§ **EXERCISE INSTRUCTIONS**:
Copy every line of the listing below exactly, keeping the original order and spelling.
═══ DATASET EXCERPTS ═══
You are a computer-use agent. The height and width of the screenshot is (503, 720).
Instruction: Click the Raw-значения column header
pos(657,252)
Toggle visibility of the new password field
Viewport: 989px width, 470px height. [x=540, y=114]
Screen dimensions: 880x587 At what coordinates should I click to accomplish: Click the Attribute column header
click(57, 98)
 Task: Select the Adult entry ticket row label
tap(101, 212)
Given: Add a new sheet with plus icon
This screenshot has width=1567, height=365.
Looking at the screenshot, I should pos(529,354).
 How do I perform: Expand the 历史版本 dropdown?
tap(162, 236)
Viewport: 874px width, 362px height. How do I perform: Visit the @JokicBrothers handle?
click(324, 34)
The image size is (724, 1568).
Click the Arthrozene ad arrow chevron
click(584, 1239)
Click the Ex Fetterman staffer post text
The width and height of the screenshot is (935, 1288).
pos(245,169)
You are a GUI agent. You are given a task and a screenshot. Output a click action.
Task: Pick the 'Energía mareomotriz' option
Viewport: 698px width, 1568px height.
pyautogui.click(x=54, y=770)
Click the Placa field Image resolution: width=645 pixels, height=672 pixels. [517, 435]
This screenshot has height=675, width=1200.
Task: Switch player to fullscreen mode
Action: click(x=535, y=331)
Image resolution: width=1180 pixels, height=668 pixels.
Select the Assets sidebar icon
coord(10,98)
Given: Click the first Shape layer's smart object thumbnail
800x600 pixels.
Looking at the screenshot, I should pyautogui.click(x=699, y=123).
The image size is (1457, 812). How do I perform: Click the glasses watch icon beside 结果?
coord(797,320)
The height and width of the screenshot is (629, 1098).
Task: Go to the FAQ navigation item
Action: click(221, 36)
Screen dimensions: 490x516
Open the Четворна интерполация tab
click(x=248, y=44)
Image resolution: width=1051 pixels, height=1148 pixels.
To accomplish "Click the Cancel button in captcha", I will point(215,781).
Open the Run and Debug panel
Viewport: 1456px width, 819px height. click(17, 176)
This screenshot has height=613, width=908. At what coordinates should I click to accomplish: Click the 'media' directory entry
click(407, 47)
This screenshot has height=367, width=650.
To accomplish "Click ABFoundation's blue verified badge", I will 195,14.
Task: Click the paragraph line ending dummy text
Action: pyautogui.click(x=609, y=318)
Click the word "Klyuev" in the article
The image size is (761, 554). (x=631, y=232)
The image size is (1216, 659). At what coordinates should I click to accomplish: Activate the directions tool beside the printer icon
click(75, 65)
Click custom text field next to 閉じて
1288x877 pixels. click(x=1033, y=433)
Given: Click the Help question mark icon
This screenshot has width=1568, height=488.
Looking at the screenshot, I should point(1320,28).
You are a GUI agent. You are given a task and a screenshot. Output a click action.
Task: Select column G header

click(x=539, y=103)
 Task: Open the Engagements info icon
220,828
═══
§ **TASK RESULT**:
You are a computer-use agent. The height and width of the screenshot is (503, 720).
Instruction: Click the Raw-значения column header
pos(657,252)
Toggle visibility of the new password field
Viewport: 989px width, 470px height. [x=540, y=114]
Screen dimensions: 880x587 At what coordinates should I click to accomplish: Click the Attribute column header
click(57, 98)
 Task: Select the Adult entry ticket row label
tap(101, 212)
Given: Add a new sheet with plus icon
This screenshot has width=1567, height=365.
Looking at the screenshot, I should pos(529,354).
 How do I perform: Expand the 历史版本 dropdown?
tap(162, 236)
Viewport: 874px width, 362px height. How do I perform: Visit the @JokicBrothers handle?
click(324, 34)
The image size is (724, 1568).
Click the Arthrozene ad arrow chevron
click(584, 1239)
Click the Ex Fetterman staffer post text
The width and height of the screenshot is (935, 1288).
pos(245,169)
You are a GUI agent. You are given a task and a screenshot. Output a click action.
Task: Pick the 'Energía mareomotriz' option
Viewport: 698px width, 1568px height.
pyautogui.click(x=54, y=770)
Click the Placa field Image resolution: width=645 pixels, height=672 pixels. [517, 435]
This screenshot has height=675, width=1200.
Task: Switch player to fullscreen mode
Action: click(x=535, y=331)
Image resolution: width=1180 pixels, height=668 pixels.
Select the Assets sidebar icon
coord(10,98)
Given: Click the first Shape layer's smart object thumbnail
800x600 pixels.
Looking at the screenshot, I should pyautogui.click(x=699, y=123).
The image size is (1457, 812). How do I perform: Click the glasses watch icon beside 结果?
coord(797,320)
The height and width of the screenshot is (629, 1098).
Task: Go to the FAQ navigation item
Action: click(221, 36)
Screen dimensions: 490x516
Open the Четворна интерполация tab
click(x=248, y=44)
Image resolution: width=1051 pixels, height=1148 pixels.
To accomplish "Click the Cancel button in captcha", I will point(215,781).
Open the Run and Debug panel
Viewport: 1456px width, 819px height. click(17, 176)
This screenshot has height=613, width=908. At what coordinates should I click to accomplish: Click the 'media' directory entry
click(407, 47)
This screenshot has height=367, width=650.
To accomplish "Click ABFoundation's blue verified badge", I will 195,14.
Task: Click the paragraph line ending dummy text
Action: pyautogui.click(x=609, y=318)
Click the word "Klyuev" in the article
The image size is (761, 554). (x=631, y=232)
The image size is (1216, 659). At what coordinates should I click to accomplish: Activate the directions tool beside the printer icon
click(75, 65)
Click custom text field next to 閉じて
1288x877 pixels. click(x=1033, y=433)
Given: Click the Help question mark icon
This screenshot has width=1568, height=488.
Looking at the screenshot, I should point(1320,28).
You are a GUI agent. You are given a task and a screenshot. Output a click action.
Task: Select column G header

click(x=539, y=103)
 Task: Open the Engagements info icon
220,828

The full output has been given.